In October of last year, Brun was arrested after he allegedly fled from a traffic stop in the middle of Lihue town, brushing against the arresting officer as he drove off with police in pursuit. Not revealed at the time was that, as he sped away, he threw a one-pound bag of meth from the car, which police recovered.
According to court records, Brun is still scheduled to appear in Kauai County on that charge later this month. Whether that hearing actually occurs remains to be seen. Then a few weeks later, he was arrested again after allegedly being involved in a traffic collision in which a 6-year-old child was injured.
On the county council, Brun missed five regular meetings, two special meetings and 13 committee meetings between Jan. 1 and Feb. 12 of this year. The absences were spread throughout the time period and not just bunched up after his two most recent arrests.

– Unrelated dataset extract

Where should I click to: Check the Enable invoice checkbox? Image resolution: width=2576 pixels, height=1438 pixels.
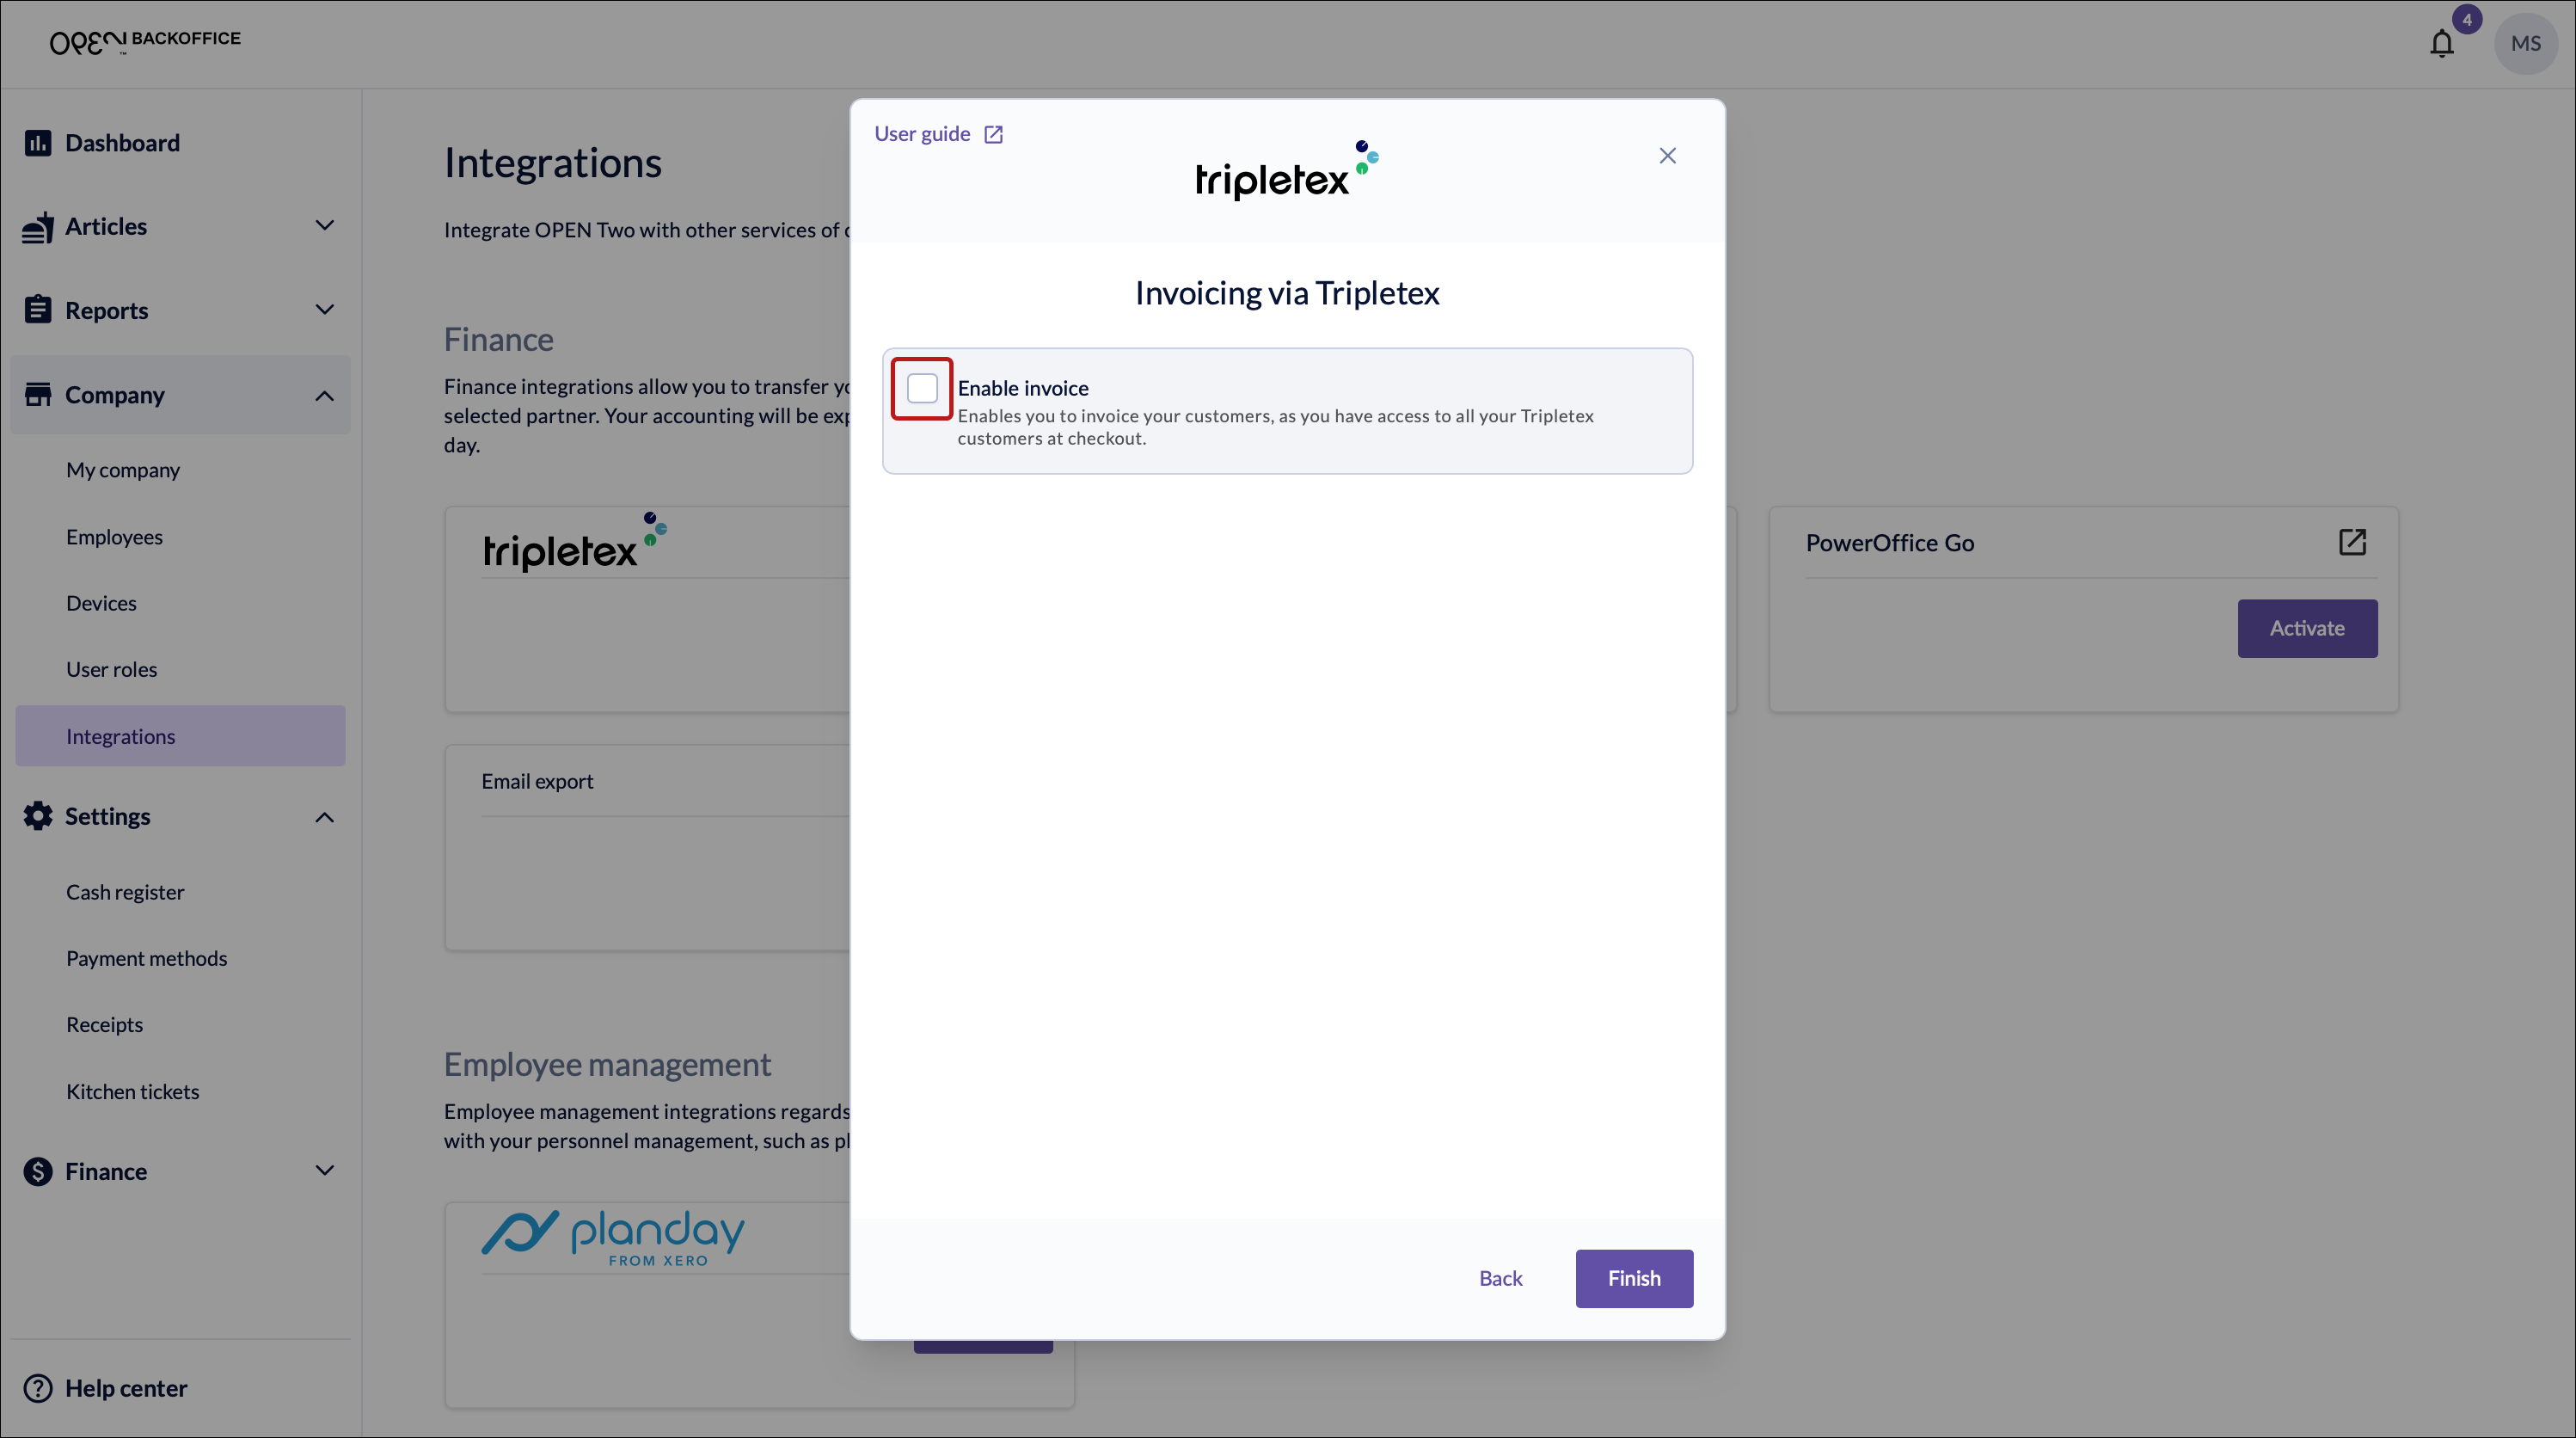(921, 388)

By then, many people who knew Brun and do not have reputations as spreaders of baseless rumors had become concerned that something larger, and far more serious, was wrong with Brun. Kaneshiro called on Brun to “do what is right for his family, supporters and the community.”
It was a not very veiled plea for Brun to resign his council seat. He hasn’t done so — at least not yet.
The Kauai County charter makes it virtually impossible to oust Brun against his will unless he is eventually convicted of a felony.
For many on Kauai, the indictment unsealed last week, which reflects a level of criminality and audacity that is difficult to comprehend, is coming to seem, more and more, like a climax that many of us should have seen coming, but didn’t.